## Directions
Where in the records does the word "notifications" appear? Copy each line that holds it.

Stored items:

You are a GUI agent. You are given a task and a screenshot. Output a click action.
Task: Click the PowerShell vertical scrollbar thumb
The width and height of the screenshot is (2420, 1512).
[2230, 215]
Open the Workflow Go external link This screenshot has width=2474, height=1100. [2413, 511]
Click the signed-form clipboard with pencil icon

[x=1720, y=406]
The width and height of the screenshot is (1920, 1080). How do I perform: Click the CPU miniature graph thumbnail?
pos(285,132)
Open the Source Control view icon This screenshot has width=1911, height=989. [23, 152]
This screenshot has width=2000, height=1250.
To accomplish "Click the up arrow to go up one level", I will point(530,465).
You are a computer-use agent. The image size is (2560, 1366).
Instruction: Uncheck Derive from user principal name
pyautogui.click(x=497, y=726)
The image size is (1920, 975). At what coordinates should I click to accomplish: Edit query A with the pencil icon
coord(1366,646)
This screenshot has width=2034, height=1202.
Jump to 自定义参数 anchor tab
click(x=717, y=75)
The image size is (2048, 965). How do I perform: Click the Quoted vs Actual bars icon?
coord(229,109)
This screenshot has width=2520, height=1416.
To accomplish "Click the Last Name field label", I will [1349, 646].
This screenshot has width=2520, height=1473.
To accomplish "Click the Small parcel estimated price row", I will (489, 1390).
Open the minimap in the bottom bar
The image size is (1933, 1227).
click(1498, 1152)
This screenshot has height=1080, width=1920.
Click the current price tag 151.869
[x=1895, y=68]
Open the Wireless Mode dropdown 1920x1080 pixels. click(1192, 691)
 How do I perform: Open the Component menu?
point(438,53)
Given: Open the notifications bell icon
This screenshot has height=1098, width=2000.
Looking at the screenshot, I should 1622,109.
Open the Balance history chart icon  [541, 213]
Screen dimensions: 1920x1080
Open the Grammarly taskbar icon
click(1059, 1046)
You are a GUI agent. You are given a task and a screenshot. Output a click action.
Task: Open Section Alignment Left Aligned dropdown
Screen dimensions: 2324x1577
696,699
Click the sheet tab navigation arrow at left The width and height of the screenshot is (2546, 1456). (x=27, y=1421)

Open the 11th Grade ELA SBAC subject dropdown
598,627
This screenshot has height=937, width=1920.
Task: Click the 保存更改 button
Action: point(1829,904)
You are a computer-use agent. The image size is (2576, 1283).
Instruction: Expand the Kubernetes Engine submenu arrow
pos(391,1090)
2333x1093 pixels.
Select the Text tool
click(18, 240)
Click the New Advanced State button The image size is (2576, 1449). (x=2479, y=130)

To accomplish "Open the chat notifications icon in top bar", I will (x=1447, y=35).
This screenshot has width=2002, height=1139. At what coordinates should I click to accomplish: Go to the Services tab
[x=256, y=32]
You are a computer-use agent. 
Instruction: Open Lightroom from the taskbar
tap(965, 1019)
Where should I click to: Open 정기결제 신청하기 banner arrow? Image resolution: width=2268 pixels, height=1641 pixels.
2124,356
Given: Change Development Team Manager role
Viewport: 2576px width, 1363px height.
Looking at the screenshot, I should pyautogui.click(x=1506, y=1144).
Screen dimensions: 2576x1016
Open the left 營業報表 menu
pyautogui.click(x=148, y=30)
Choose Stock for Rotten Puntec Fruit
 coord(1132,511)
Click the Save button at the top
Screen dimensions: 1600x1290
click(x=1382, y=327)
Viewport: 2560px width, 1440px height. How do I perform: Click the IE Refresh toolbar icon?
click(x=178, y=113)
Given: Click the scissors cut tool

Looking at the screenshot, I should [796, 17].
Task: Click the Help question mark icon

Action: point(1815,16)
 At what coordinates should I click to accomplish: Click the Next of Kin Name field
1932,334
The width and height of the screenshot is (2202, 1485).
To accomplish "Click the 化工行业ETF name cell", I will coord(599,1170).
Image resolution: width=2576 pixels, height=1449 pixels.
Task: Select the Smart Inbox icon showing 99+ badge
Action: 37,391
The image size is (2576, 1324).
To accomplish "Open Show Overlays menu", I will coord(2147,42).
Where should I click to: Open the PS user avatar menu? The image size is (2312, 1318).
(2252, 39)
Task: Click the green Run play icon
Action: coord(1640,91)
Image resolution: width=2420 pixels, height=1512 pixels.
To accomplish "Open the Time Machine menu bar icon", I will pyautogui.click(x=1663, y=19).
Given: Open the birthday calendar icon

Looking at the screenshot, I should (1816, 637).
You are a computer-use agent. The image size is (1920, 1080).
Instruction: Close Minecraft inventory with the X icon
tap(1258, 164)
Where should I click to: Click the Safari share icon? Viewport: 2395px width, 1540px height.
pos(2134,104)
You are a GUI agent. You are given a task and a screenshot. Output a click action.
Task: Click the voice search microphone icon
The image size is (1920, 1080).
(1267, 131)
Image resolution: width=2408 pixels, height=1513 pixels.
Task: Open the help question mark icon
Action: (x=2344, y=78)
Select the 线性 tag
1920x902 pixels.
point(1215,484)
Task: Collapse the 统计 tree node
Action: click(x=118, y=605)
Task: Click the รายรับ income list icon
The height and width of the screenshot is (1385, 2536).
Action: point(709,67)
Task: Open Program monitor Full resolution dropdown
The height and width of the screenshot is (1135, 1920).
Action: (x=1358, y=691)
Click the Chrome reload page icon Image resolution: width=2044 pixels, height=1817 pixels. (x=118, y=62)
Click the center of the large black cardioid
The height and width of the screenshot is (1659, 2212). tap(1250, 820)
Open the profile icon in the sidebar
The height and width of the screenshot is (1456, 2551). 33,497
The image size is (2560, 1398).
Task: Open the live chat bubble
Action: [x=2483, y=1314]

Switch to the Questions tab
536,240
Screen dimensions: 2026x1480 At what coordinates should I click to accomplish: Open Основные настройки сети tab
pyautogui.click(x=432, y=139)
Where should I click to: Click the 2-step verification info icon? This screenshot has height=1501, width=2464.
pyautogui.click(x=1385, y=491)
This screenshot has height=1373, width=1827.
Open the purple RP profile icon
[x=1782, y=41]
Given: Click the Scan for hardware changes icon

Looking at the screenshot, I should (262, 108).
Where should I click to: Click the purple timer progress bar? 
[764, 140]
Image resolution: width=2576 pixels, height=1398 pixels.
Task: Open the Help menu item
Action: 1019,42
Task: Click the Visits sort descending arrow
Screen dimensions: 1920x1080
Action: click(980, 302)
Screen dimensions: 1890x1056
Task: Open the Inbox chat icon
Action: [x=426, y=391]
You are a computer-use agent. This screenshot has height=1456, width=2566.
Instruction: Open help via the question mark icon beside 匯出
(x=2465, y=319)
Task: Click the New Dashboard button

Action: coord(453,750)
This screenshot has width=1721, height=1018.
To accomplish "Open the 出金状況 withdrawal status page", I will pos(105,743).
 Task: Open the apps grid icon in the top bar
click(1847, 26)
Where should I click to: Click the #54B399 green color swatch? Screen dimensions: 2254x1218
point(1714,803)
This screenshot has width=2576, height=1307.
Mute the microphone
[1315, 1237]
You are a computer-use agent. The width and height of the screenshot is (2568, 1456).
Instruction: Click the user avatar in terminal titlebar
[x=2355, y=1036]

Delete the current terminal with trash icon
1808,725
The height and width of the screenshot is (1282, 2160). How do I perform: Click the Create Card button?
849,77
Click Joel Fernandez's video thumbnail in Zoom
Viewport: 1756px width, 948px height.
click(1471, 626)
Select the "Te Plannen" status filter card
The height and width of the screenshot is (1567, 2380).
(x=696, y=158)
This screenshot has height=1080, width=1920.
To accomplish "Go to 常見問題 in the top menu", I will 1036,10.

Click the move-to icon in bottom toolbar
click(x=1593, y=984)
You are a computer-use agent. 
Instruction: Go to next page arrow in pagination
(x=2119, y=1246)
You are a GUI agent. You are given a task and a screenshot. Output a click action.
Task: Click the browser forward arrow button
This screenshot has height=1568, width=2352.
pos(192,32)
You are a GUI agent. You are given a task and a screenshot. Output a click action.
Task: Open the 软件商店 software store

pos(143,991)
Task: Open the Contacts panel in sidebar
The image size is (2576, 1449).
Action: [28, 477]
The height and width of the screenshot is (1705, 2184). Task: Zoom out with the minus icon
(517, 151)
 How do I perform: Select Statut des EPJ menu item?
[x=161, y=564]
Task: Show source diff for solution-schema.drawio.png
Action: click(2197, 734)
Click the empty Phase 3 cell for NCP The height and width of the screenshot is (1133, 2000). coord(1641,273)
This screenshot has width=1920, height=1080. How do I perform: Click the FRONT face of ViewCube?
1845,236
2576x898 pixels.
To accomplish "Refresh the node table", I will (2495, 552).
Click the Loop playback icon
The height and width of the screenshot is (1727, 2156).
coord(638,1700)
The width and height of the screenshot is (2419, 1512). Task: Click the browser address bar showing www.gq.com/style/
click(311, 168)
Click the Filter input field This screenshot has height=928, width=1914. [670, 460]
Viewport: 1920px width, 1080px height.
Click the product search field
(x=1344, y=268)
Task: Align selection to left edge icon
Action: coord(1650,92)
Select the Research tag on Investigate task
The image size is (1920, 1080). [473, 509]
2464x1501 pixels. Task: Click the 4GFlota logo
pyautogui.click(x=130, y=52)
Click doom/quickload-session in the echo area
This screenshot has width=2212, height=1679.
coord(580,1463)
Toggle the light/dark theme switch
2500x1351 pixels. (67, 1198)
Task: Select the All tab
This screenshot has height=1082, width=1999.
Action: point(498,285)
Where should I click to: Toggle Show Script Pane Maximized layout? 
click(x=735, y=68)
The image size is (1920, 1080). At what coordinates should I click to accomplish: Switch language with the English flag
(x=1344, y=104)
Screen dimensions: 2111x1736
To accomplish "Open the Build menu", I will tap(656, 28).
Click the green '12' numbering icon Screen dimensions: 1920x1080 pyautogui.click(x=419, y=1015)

## Response below
Given: Open the notifications bell icon
To accomplish "Open the chat notifications icon in top bar", I will (x=1447, y=35).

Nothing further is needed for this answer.